TRY IT – Copy all the lines of the data that include the word "event".

[Data items]
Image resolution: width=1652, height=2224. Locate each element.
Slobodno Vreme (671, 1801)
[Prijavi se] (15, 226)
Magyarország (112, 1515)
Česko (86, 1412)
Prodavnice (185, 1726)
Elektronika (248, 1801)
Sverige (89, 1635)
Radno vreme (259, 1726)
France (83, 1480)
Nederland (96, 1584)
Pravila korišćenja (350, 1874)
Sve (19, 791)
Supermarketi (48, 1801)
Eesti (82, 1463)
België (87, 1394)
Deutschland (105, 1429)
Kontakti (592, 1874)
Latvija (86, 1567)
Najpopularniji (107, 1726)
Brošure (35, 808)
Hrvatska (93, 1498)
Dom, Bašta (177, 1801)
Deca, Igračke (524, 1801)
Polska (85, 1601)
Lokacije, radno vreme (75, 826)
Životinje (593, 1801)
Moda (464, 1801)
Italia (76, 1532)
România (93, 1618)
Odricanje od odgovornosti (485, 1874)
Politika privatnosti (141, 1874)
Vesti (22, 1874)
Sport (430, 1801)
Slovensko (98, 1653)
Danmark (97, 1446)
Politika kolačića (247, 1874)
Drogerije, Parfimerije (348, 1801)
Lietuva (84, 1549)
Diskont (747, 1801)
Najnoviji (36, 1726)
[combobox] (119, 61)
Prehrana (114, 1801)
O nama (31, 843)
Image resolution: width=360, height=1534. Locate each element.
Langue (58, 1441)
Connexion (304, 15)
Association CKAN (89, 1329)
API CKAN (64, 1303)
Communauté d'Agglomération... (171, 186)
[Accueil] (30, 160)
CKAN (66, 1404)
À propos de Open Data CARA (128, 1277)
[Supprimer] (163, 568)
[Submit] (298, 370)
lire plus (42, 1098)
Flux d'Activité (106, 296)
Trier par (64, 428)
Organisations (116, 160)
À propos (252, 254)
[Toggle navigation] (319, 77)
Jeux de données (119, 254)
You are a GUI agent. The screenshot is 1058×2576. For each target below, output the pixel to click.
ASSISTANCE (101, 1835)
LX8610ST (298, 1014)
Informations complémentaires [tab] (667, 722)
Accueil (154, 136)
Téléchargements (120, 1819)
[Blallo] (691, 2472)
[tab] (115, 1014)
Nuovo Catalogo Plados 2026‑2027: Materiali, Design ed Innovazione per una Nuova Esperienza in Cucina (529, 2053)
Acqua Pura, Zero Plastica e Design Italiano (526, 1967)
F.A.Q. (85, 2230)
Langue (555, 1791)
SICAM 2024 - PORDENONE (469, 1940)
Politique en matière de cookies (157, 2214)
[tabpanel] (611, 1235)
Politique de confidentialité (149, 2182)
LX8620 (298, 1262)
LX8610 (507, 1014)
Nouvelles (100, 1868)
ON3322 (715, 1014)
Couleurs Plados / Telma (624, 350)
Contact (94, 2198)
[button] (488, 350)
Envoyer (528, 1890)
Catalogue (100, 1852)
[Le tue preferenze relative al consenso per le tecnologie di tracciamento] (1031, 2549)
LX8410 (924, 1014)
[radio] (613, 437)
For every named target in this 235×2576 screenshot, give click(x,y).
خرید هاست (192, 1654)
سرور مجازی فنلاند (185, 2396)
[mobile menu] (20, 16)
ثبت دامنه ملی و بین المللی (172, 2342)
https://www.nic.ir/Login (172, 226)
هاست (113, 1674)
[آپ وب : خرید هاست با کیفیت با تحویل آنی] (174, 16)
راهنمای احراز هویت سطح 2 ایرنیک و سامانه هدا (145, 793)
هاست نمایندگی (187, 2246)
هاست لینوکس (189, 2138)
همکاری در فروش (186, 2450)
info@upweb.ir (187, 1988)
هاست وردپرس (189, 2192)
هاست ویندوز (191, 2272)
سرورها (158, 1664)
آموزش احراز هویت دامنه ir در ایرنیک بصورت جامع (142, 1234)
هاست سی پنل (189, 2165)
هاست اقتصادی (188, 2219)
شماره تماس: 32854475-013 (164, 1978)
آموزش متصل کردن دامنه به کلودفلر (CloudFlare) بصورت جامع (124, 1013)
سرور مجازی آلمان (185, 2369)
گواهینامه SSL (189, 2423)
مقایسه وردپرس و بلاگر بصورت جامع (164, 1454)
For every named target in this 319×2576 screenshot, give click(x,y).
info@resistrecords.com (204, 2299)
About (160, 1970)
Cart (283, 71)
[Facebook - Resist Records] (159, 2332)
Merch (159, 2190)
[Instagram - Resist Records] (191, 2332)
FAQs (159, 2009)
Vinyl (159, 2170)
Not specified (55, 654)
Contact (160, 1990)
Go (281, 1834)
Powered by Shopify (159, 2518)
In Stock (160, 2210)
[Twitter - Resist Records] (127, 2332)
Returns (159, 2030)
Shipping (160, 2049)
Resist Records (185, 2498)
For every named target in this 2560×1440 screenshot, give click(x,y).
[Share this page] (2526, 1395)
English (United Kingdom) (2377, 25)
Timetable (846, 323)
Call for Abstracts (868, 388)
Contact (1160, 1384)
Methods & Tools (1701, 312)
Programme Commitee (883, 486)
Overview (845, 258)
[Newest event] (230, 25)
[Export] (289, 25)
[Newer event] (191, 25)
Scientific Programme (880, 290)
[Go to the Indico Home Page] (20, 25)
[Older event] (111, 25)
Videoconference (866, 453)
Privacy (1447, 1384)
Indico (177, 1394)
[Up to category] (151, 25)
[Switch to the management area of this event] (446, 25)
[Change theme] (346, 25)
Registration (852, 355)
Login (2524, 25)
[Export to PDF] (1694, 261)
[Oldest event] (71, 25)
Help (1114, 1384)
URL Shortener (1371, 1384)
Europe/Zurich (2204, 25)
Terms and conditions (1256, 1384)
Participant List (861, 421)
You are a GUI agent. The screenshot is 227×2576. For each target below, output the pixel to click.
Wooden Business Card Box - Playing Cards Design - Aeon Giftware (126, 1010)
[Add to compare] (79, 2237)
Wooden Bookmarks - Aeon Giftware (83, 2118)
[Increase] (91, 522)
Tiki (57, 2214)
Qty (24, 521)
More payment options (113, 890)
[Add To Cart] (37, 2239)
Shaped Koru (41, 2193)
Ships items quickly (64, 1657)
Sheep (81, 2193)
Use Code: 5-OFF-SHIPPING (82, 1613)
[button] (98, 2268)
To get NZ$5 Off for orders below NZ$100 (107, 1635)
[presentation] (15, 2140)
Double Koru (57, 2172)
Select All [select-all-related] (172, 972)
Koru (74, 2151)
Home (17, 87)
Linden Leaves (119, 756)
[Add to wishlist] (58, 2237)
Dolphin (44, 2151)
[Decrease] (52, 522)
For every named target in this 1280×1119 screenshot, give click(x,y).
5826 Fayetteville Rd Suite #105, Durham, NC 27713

OUTPUT BELOW –
[Newest event] (230, 25)
[Newer event] (191, 25)
[Older event] (111, 25)
[Switch to the management area of this event] (446, 25)
[Oldest event] (71, 25)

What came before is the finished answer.